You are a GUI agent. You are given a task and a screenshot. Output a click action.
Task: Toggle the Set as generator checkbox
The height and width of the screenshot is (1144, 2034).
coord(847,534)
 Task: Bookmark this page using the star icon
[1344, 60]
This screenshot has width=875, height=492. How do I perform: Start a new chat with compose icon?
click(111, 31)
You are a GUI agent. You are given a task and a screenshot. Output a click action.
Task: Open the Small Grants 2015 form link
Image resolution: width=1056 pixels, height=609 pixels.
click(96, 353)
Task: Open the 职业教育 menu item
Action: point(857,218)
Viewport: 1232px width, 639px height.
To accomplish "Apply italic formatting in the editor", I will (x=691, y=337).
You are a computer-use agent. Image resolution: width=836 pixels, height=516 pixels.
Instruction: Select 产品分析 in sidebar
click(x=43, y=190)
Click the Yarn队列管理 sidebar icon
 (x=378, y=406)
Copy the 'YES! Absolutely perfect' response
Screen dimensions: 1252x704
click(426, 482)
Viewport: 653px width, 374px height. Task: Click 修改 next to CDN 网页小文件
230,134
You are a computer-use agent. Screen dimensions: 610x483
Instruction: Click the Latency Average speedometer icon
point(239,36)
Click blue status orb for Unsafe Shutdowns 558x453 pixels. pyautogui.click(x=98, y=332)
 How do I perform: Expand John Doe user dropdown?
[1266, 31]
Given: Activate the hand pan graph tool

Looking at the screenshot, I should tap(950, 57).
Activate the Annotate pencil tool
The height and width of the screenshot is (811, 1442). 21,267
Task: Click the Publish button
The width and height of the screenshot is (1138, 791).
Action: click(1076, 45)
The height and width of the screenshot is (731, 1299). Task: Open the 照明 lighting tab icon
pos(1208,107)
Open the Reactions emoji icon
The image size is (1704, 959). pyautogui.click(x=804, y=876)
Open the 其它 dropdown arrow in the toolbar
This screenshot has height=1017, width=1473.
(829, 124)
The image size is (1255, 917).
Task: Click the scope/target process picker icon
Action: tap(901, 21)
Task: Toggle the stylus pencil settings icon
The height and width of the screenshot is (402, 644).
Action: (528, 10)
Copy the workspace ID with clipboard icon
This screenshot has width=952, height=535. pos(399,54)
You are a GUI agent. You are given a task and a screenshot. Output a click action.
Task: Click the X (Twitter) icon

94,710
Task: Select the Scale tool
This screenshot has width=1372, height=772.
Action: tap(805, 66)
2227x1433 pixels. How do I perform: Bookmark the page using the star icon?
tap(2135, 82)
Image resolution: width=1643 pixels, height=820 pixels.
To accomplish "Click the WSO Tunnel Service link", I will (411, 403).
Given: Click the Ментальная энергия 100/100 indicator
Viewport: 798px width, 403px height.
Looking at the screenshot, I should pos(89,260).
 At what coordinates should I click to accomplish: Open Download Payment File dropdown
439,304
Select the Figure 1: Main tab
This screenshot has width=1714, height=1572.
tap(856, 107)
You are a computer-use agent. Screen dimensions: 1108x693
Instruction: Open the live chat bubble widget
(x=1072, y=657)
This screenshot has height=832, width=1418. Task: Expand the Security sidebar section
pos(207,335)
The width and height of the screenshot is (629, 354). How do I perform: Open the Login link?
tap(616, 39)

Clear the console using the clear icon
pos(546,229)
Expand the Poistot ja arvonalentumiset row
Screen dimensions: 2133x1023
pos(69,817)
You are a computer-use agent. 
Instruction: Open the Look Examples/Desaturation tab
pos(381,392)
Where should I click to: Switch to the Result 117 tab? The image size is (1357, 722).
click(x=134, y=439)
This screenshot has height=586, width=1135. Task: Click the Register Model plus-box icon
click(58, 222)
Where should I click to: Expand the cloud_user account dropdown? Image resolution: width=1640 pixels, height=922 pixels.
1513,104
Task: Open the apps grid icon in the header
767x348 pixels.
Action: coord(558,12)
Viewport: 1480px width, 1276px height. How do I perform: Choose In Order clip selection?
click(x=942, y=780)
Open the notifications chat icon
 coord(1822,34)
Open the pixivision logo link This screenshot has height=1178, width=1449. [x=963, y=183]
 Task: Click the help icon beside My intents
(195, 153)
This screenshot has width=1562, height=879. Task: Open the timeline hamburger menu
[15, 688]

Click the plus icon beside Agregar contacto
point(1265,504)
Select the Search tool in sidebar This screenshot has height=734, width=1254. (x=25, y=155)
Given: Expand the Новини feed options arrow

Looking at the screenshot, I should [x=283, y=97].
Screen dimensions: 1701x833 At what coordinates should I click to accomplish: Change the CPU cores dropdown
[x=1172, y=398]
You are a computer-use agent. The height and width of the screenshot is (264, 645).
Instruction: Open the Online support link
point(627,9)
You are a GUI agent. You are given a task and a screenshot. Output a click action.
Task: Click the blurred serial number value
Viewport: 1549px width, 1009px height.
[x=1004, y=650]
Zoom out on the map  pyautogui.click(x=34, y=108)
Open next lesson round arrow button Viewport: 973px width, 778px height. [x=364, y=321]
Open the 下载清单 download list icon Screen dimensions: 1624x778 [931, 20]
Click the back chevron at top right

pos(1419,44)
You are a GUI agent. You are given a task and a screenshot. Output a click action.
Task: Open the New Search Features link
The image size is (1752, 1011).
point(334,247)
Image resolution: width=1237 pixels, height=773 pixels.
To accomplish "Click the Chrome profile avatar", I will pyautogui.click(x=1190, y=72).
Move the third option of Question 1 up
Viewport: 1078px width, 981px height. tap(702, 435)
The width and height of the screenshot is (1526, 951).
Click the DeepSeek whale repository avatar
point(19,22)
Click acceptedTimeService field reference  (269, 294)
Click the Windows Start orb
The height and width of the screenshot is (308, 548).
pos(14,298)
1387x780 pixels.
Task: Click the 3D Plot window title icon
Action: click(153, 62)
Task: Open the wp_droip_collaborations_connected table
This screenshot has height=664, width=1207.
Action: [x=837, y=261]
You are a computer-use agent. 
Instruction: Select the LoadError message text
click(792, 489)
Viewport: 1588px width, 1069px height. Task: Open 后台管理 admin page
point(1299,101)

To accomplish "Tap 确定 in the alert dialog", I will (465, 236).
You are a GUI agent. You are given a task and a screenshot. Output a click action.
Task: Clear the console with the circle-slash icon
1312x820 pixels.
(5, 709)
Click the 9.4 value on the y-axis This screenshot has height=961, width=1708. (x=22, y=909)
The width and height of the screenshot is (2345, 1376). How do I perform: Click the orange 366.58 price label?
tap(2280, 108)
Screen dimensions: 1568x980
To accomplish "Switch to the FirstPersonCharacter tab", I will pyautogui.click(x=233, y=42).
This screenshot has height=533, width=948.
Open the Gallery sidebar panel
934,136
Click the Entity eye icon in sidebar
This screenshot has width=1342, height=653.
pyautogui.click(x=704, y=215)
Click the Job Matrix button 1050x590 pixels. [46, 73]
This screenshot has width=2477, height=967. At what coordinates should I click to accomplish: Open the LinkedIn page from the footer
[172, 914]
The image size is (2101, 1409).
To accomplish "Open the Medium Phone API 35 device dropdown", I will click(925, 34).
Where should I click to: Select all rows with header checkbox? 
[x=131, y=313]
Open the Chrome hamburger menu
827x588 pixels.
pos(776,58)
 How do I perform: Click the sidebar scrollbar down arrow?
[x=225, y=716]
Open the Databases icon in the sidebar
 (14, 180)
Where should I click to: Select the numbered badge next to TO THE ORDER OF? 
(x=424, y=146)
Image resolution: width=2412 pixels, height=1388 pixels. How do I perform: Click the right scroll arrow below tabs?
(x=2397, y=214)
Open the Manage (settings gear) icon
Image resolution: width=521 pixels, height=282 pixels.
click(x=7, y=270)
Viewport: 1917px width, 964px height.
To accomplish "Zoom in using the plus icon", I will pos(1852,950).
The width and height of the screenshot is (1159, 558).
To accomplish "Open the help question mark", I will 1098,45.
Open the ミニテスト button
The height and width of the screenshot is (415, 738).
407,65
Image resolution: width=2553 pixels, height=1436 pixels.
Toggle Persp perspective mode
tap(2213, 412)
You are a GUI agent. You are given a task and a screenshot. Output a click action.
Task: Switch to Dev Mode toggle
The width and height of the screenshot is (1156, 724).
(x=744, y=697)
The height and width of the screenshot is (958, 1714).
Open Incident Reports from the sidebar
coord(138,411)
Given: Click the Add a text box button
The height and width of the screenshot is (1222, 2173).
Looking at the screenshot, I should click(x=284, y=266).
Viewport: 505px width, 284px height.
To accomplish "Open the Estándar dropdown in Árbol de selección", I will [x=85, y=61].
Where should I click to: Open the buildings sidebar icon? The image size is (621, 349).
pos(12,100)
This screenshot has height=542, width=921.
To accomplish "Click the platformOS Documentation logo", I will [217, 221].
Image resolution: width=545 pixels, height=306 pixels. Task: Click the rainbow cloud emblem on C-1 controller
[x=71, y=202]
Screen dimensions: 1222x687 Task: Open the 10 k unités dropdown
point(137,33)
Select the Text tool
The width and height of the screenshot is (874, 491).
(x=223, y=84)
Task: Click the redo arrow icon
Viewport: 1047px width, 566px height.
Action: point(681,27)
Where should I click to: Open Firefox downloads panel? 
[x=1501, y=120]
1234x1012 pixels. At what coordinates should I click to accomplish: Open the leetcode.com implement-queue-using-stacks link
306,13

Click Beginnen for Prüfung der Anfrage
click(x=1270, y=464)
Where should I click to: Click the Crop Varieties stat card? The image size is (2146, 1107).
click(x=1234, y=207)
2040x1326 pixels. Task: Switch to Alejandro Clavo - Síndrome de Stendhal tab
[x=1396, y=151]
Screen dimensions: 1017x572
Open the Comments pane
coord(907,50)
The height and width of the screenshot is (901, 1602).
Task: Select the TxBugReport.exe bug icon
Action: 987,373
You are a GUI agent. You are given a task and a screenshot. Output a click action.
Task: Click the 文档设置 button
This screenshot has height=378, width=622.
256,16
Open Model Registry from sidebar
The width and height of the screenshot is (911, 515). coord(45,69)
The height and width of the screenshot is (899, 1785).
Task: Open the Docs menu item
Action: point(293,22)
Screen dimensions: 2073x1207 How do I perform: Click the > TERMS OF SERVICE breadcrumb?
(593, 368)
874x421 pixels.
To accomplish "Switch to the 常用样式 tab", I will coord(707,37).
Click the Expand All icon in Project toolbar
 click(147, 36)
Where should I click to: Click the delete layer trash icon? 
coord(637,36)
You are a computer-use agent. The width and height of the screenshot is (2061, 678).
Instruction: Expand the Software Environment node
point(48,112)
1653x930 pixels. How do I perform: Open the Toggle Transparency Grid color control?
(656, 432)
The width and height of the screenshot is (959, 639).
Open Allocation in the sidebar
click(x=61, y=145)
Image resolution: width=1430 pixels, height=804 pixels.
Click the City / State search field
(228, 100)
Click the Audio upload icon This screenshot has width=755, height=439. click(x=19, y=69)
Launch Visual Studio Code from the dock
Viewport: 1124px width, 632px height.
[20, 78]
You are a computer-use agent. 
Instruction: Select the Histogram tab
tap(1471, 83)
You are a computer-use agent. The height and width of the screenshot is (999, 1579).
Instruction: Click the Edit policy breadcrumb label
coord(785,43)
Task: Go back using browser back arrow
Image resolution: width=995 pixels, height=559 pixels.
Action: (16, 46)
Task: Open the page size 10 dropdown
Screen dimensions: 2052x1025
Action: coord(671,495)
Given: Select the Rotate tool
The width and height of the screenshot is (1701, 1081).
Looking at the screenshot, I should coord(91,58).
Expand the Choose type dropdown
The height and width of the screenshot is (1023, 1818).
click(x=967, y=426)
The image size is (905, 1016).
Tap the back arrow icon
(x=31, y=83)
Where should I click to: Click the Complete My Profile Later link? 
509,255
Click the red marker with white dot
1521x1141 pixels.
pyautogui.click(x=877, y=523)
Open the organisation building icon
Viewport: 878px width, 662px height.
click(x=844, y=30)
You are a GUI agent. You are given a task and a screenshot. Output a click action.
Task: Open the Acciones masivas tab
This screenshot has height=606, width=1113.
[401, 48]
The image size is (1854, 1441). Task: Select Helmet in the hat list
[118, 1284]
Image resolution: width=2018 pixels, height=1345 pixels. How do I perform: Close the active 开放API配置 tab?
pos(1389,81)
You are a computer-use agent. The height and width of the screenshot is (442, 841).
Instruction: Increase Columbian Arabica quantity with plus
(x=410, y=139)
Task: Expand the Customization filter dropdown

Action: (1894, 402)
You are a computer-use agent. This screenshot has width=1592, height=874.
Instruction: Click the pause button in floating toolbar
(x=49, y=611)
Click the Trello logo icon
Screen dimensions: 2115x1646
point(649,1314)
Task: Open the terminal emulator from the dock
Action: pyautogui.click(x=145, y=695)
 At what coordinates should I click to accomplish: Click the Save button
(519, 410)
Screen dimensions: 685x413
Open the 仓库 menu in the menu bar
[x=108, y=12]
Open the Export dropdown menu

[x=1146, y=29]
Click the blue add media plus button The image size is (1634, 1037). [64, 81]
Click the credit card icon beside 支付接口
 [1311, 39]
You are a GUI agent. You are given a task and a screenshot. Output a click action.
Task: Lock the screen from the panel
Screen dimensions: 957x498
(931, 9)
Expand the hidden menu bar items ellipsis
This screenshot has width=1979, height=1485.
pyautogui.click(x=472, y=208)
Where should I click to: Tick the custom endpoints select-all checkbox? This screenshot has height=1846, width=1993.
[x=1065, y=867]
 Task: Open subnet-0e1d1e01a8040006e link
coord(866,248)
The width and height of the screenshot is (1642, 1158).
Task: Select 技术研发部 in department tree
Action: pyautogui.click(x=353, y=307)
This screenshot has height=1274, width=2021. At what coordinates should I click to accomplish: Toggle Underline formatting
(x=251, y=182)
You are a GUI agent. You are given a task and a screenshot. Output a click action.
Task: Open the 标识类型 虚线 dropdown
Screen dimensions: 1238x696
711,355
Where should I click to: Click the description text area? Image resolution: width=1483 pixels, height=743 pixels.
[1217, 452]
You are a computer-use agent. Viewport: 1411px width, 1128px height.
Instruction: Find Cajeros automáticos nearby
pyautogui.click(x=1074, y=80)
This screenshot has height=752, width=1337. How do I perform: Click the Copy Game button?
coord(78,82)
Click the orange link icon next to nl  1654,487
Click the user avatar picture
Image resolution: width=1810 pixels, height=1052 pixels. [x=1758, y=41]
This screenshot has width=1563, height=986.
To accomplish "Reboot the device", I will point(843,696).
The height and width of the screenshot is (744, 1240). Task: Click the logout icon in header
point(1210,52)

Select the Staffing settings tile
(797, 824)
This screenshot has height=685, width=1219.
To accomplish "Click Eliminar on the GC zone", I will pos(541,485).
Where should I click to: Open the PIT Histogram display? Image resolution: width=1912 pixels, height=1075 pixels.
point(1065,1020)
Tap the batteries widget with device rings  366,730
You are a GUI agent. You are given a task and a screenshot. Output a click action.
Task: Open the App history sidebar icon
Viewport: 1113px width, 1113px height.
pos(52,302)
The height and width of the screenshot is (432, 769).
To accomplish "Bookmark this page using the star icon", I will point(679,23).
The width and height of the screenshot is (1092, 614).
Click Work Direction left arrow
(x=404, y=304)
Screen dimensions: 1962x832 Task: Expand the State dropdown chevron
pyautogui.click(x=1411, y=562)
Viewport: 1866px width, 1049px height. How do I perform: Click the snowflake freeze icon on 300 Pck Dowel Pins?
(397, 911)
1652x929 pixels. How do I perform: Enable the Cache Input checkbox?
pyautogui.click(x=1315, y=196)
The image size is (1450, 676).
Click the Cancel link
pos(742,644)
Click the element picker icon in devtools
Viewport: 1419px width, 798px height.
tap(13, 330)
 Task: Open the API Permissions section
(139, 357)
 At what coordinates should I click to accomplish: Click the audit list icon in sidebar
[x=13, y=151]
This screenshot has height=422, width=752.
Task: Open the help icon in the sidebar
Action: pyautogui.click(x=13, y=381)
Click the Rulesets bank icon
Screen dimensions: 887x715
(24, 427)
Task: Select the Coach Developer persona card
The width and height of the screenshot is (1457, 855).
◇ ◇ ◇ ◇
→ EXERCISE GOAL
Give nothing but the count of lines in the listing above that hold the string "Chrome".

→ ANSWER BOX
2